* [EXERCISE DIRECTIONS]
Turn each line of the records below into a JSON list of strings, one string per line, with blank lines and the pictures left out.

[Stored items]
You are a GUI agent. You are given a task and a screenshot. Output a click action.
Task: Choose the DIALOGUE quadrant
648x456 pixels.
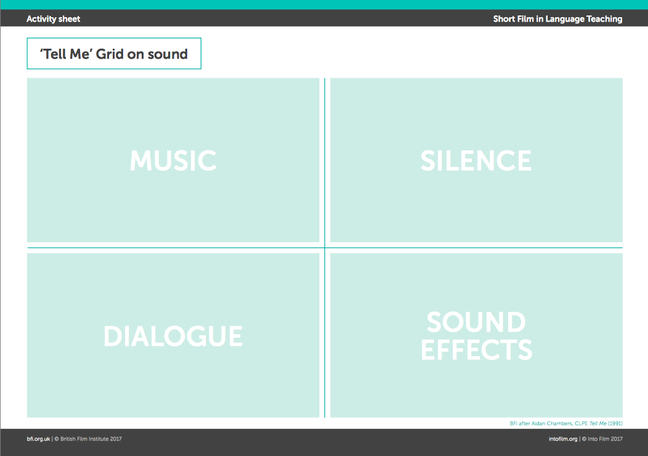pyautogui.click(x=173, y=336)
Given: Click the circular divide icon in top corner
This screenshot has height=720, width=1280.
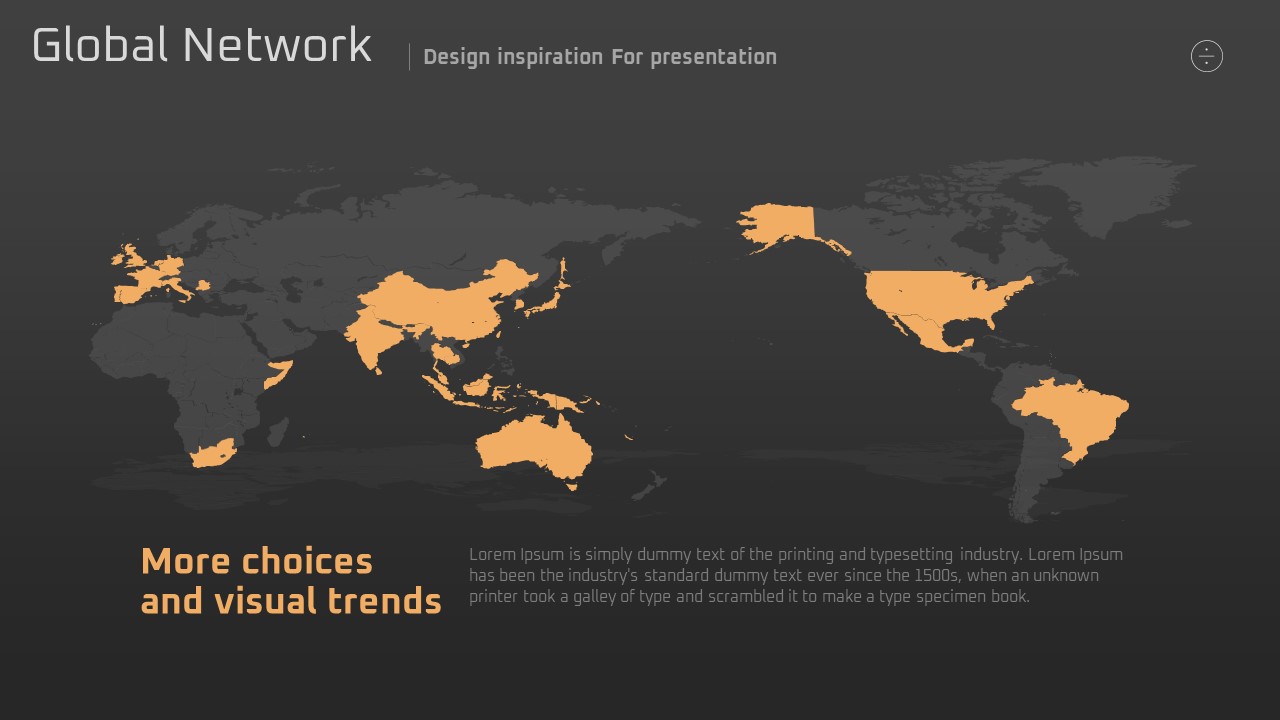Looking at the screenshot, I should 1207,56.
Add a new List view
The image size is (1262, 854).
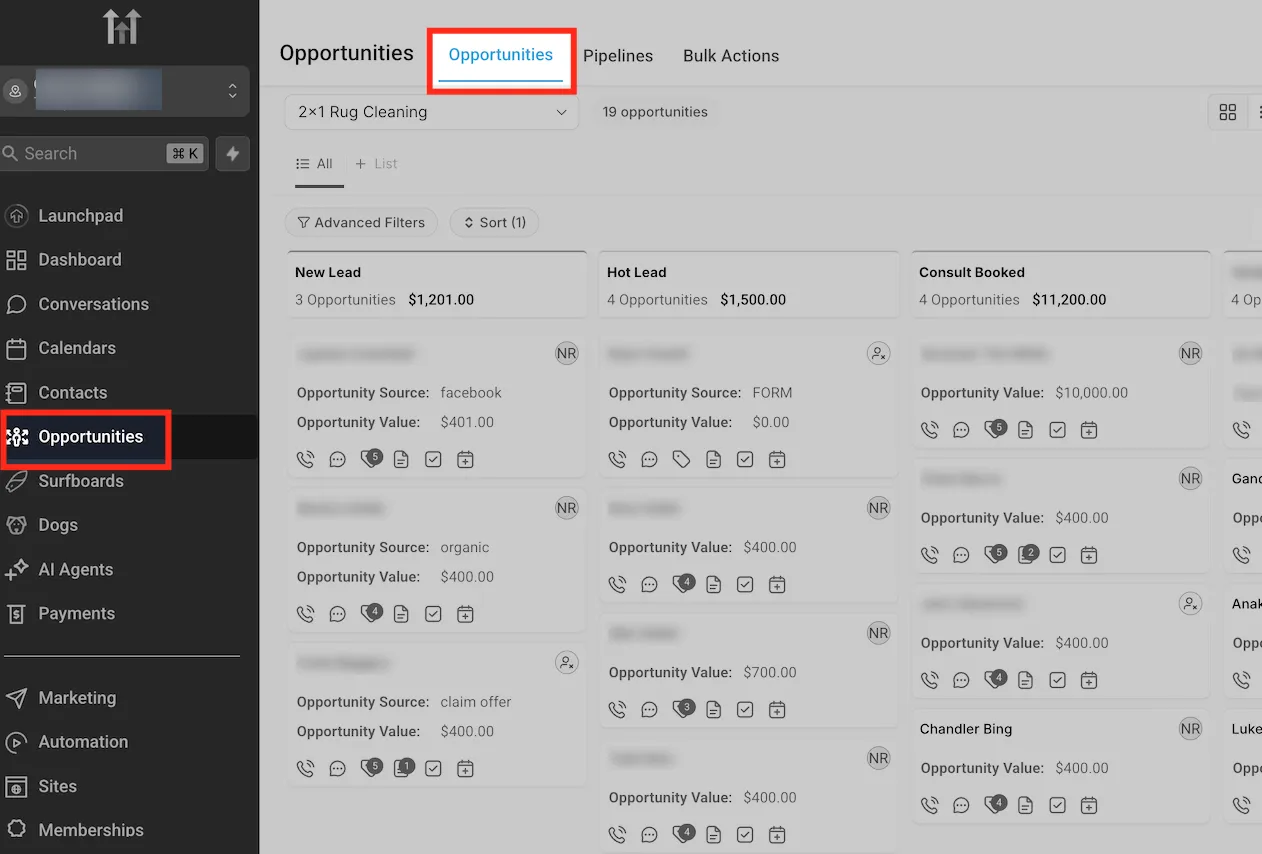pos(376,164)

* [THE RESULT]
[
  "You are a GUI agent. You are given a task and a screenshot. Output a click action.",
  "Task: Choose the DIALOGUE quadrant",
  "648x456 pixels.",
  "pyautogui.click(x=173, y=336)",
  "Given: Click the circular divide icon in top corner",
  "This screenshot has height=720, width=1280.",
  "Looking at the screenshot, I should 1207,56.",
  "Add a new List view",
  "The image size is (1262, 854).",
  "pos(376,164)"
]